Farmed Fruit

VITICULTURE TO VINIFICATION


When Robert Butz and his wife Cathy began to look into growing grapes about 10 years ago, the idea was simply to add another crop to the family farm. Butz and his three brothers raise corn, soybeans, wheat, and hay on some 1,200 acres in Montgomery and Frederick counties for the family’s second-generation Windridge Farm.

“I was looking for another agronomic challenge,” Butz says. “We wanted to diversify the farm.”

But grapes made sense on another level. “We’re a wine drinking family,” says Butz. His uncle, Rob Truland (whom he’s named after), now a partner in the venture, had a taste for fine Bordeaux, Butz says.

The couple planted about nine acres in Darnestown near their home in Montgomery County; the first planting included chardonnay, cabernet franc, cabernet sauvignon, merlot, petit verdot, and a hybrid chardonnay (seyval crossed with chardonnay) developed by Cornell University called chardonel.
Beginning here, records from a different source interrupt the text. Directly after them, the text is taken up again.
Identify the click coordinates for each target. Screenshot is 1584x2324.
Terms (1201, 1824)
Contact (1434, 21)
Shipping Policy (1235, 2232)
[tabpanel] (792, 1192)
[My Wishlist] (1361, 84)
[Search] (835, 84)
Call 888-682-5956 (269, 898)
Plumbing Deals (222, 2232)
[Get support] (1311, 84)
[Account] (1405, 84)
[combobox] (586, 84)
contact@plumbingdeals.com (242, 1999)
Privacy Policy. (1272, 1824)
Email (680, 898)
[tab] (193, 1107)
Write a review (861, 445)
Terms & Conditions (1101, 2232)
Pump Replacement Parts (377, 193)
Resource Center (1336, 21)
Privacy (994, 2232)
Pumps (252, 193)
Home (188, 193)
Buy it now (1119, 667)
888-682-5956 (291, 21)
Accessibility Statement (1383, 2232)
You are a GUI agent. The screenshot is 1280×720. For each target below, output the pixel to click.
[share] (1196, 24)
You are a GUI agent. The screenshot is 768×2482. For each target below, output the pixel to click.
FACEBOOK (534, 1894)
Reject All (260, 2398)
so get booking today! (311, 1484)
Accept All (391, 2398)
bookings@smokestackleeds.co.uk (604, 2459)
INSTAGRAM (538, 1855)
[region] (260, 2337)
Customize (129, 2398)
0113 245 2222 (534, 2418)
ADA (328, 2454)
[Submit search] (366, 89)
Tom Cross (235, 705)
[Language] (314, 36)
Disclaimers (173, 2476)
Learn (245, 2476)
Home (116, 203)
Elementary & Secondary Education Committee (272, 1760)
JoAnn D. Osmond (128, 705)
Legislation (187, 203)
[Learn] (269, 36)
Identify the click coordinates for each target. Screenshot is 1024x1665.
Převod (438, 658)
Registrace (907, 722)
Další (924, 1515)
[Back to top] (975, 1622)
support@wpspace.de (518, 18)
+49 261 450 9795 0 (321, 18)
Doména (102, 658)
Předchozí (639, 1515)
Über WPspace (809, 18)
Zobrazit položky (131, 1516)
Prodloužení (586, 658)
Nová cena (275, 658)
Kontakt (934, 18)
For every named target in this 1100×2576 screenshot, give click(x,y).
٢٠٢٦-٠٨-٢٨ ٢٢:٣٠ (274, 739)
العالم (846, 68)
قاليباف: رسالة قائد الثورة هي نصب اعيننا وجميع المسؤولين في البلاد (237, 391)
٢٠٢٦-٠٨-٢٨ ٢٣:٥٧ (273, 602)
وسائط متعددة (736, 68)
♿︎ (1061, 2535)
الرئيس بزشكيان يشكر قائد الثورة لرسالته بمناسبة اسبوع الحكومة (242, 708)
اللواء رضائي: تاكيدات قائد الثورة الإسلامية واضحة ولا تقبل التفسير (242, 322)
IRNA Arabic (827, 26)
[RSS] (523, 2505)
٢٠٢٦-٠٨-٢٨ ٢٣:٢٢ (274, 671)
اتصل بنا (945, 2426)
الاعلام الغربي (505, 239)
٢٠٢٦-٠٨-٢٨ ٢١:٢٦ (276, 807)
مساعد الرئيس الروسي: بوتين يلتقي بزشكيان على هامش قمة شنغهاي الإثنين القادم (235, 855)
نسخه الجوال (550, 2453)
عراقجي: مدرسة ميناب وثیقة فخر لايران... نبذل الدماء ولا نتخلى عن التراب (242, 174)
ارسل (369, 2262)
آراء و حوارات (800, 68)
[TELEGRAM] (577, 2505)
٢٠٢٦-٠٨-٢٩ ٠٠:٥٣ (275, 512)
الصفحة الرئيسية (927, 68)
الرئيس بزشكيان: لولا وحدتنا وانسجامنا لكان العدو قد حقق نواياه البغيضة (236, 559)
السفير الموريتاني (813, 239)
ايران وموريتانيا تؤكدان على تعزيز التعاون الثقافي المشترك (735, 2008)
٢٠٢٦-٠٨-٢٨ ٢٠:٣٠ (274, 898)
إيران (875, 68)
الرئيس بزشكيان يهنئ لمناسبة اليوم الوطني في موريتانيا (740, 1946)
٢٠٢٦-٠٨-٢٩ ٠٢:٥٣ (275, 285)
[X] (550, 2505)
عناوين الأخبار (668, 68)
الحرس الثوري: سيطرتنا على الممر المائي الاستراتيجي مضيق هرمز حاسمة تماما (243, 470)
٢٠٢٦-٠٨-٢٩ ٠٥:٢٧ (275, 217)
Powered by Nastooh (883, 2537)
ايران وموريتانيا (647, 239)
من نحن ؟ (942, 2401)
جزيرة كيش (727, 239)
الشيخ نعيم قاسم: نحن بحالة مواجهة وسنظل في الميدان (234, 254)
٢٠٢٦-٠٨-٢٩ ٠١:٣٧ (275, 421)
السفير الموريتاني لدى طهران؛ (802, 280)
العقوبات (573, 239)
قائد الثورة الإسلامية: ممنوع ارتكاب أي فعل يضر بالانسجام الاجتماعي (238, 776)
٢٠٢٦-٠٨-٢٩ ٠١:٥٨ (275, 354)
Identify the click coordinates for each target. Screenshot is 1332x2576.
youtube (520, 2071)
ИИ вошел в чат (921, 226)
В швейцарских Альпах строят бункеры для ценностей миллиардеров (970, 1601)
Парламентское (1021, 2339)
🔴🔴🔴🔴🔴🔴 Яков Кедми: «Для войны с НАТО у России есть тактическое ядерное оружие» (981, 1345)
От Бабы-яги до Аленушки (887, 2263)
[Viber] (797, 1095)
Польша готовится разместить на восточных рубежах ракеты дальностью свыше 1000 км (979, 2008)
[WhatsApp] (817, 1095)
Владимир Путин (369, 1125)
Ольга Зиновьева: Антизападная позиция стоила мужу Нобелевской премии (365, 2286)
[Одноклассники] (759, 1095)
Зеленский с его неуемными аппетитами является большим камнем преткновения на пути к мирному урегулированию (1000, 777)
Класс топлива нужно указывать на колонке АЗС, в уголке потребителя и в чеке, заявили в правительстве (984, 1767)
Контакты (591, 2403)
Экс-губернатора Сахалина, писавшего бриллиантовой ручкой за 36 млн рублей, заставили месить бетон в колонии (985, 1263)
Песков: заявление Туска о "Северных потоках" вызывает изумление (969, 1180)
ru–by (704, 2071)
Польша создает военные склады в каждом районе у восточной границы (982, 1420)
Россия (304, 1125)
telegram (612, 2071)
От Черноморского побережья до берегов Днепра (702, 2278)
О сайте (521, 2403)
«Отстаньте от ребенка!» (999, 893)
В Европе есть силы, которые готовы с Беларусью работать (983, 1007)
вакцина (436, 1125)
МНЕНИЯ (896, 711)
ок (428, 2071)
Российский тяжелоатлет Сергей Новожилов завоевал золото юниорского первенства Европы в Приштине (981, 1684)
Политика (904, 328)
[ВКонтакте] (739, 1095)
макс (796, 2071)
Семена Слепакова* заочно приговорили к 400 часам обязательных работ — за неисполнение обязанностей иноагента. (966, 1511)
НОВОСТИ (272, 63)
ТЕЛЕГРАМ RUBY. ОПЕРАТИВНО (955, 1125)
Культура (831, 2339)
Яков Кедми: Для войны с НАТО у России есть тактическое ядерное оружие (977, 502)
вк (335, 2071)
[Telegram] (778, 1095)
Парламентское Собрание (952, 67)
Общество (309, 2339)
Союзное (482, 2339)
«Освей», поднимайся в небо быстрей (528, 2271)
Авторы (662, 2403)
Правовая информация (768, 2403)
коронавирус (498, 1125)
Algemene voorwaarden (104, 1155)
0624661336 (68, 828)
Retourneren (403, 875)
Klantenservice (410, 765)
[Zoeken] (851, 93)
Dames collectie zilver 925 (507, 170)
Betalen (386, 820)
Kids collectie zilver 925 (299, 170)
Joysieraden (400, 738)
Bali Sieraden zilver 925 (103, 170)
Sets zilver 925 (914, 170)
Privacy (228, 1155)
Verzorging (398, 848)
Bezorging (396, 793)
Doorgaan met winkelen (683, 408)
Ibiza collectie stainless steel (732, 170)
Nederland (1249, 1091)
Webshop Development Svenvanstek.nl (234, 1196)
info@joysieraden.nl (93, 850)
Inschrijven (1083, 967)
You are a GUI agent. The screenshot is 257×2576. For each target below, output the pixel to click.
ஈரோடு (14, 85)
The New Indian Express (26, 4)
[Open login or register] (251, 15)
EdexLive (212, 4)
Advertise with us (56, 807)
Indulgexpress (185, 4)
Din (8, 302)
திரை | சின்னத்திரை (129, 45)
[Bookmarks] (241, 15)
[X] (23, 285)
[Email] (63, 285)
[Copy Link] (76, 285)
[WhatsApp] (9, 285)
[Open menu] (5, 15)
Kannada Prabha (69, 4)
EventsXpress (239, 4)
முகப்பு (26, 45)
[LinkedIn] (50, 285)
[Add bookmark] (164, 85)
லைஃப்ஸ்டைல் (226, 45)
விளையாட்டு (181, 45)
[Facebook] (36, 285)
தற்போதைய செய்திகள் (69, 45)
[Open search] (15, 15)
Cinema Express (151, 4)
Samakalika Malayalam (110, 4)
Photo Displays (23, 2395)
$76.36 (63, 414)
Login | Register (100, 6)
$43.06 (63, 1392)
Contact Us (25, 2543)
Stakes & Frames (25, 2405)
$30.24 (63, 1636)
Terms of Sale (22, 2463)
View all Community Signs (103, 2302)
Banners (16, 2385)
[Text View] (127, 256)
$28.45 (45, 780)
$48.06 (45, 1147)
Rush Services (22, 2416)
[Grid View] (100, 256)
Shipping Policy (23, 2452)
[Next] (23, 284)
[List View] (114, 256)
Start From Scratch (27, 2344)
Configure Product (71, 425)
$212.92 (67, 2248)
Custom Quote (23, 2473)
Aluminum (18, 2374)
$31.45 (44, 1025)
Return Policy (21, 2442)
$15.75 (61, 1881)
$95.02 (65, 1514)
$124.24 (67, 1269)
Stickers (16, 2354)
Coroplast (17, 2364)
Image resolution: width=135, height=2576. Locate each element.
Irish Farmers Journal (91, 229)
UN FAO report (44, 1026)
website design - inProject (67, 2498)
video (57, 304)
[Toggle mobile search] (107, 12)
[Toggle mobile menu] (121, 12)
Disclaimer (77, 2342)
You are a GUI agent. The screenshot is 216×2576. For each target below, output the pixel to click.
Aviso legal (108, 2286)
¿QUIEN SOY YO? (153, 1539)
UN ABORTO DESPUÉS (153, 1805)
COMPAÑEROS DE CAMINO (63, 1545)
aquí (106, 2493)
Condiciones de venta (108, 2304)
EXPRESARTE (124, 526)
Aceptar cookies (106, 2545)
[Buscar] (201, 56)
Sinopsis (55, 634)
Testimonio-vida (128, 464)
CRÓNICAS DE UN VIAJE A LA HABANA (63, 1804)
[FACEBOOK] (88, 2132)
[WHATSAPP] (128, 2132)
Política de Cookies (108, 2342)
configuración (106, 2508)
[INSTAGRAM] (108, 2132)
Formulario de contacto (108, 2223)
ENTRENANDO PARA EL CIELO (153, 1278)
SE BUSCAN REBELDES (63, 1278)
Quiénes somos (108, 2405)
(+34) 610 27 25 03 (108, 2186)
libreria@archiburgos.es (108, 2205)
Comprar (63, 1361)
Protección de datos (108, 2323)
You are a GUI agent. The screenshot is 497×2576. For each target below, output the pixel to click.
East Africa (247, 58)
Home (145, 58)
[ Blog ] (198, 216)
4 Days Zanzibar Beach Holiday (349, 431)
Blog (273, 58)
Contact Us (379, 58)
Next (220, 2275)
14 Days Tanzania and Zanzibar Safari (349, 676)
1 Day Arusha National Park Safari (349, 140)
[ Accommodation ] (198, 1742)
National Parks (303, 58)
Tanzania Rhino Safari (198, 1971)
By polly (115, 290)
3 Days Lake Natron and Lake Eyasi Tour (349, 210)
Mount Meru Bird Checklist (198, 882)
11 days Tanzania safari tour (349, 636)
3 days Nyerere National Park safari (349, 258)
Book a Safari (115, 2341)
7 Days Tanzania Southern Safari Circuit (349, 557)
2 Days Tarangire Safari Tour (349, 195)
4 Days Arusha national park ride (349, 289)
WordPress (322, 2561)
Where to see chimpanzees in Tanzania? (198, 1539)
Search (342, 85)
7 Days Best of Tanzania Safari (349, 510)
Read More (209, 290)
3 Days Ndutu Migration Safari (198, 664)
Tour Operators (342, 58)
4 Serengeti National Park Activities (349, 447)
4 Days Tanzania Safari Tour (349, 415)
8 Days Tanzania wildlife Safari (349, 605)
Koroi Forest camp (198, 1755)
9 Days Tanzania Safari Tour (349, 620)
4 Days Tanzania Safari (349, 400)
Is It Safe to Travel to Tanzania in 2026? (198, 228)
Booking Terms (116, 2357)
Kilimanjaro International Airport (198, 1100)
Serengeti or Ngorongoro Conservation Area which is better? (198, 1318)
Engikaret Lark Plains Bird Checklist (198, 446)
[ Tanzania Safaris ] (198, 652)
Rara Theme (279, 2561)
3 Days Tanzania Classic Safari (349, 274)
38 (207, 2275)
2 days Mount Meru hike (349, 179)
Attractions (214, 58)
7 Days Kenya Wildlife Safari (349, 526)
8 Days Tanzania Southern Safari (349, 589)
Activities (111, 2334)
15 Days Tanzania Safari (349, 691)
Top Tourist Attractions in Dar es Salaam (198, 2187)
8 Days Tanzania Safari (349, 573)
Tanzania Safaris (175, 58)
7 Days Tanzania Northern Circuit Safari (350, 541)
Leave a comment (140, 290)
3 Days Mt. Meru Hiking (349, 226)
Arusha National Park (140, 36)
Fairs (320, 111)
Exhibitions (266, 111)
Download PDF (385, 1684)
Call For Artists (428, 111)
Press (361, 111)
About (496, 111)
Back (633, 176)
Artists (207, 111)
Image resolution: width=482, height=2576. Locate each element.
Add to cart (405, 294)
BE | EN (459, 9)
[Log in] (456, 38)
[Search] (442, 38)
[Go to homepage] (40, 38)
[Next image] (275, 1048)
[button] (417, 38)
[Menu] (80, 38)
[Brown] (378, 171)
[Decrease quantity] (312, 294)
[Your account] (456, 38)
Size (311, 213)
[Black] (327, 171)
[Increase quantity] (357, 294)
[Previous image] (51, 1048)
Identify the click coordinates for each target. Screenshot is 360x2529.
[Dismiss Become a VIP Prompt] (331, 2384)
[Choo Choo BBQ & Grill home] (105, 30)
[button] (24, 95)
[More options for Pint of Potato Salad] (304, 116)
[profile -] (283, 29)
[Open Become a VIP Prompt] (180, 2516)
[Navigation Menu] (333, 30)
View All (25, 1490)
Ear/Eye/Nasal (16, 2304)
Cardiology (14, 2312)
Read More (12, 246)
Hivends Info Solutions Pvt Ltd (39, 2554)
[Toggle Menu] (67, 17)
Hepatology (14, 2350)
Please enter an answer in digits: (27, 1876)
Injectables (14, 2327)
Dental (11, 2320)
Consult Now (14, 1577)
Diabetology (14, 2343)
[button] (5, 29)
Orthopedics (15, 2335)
After a few years of selling grapes to wineries the Butzes got the itch to try their hand at vinification—or fermenting and bottling it themselves.

They hired a winemaker, Nick Maliska, the former vineyard manager for the Vineyards at Dodon, installed winemaking equipment in a Frederick warehouse, and produced just shy of 2,000 cases in 2017 and slightly more in 2018. Butz is pleased with the results, crediting the 10-year-old vines. “Although we’re a new winery, the vineyard is coming into its prime right now,” he says.

In July, Windridge Vineyards opened a temporary tasting room in Darnestown—consisting of an open-air pavilion set atop a hill overlooking neat rows of vines and rolling countryside beyond—operating it into the fall. They’ve begun construction on a new facility at the Darnestown vineyard, with plans to move the winemaking operation from Frederick.

The new building will be ready by late spring of 2020, Butz says. In addition to an 1,800-square-foot tasting room, there will be seating for about 65 along with a sampling bar and an outdoor patio.

Windridge wines are priced in the $30 range, with the limited edition cabernet franc and the Seneca red blend the most popular reds, Butz says. He has high expectations for the newly released Encampment, a blend of cabernets sauvignon and franc, and he’s most excited about the sparkling wine currently aging in bottles. “We’re doing a traditional method sparkling wine, like Champagne,” he says. “It’s a huge commitment of time, but we made every decision along the way to make the best wine we could.” –M.T.